Prompt: All entries that follow are to be printed exactly as written.

Dataset:
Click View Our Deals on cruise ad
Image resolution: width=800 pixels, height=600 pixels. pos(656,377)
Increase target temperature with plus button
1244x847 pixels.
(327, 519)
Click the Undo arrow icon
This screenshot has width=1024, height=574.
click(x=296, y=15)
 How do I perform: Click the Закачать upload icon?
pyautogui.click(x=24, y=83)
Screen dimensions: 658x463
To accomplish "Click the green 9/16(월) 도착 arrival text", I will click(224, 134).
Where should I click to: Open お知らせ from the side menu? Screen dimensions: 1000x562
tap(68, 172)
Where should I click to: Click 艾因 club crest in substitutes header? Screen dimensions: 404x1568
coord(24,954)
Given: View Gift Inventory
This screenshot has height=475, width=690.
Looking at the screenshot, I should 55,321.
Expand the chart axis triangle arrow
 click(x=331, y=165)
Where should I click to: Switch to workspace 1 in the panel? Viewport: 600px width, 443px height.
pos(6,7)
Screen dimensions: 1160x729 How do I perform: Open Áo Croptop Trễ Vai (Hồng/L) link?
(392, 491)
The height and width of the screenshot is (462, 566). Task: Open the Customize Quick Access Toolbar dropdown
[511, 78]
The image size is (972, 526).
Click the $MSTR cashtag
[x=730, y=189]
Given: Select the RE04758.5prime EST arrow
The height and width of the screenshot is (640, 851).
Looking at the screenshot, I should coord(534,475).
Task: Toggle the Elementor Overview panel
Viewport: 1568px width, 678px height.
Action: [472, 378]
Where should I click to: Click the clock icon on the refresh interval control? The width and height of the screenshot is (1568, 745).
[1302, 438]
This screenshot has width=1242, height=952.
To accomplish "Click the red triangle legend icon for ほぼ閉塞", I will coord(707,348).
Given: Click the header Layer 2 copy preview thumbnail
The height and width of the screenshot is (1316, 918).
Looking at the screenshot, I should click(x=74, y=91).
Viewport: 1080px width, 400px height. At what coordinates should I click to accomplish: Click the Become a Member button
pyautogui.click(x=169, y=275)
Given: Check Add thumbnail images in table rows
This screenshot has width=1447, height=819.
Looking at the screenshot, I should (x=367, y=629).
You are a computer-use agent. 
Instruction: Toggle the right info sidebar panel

Output for this exercise:
Click View Our Deals on cruise ad
Image resolution: width=800 pixels, height=600 pixels. pos(656,377)
Increase target temperature with plus button
1244x847 pixels.
(327, 519)
Click the Undo arrow icon
This screenshot has width=1024, height=574.
click(x=296, y=15)
 How do I perform: Click the Закачать upload icon?
pyautogui.click(x=24, y=83)
Screen dimensions: 658x463
To accomplish "Click the green 9/16(월) 도착 arrival text", I will click(224, 134).
Where should I click to: Open お知らせ from the side menu? Screen dimensions: 1000x562
tap(68, 172)
Where should I click to: Click 艾因 club crest in substitutes header? Screen dimensions: 404x1568
coord(24,954)
Given: View Gift Inventory
This screenshot has height=475, width=690.
Looking at the screenshot, I should 55,321.
Expand the chart axis triangle arrow
 click(x=331, y=165)
Where should I click to: Switch to workspace 1 in the panel? Viewport: 600px width, 443px height.
pos(6,7)
Screen dimensions: 1160x729 How do I perform: Open Áo Croptop Trễ Vai (Hồng/L) link?
(392, 491)
The height and width of the screenshot is (462, 566). Task: Open the Customize Quick Access Toolbar dropdown
[511, 78]
The image size is (972, 526).
Click the $MSTR cashtag
[x=730, y=189]
Given: Select the RE04758.5prime EST arrow
The height and width of the screenshot is (640, 851).
Looking at the screenshot, I should coord(534,475).
Task: Toggle the Elementor Overview panel
Viewport: 1568px width, 678px height.
Action: [472, 378]
Where should I click to: Click the clock icon on the refresh interval control? The width and height of the screenshot is (1568, 745).
[1302, 438]
This screenshot has width=1242, height=952.
To accomplish "Click the red triangle legend icon for ほぼ閉塞", I will coord(707,348).
Given: Click the header Layer 2 copy preview thumbnail
The height and width of the screenshot is (1316, 918).
Looking at the screenshot, I should click(x=74, y=91).
Viewport: 1080px width, 400px height. At what coordinates should I click to accomplish: Click the Become a Member button
pyautogui.click(x=169, y=275)
Given: Check Add thumbnail images in table rows
This screenshot has width=1447, height=819.
Looking at the screenshot, I should (x=367, y=629).
You are a computer-use agent. 
Instruction: Toggle the right info sidebar panel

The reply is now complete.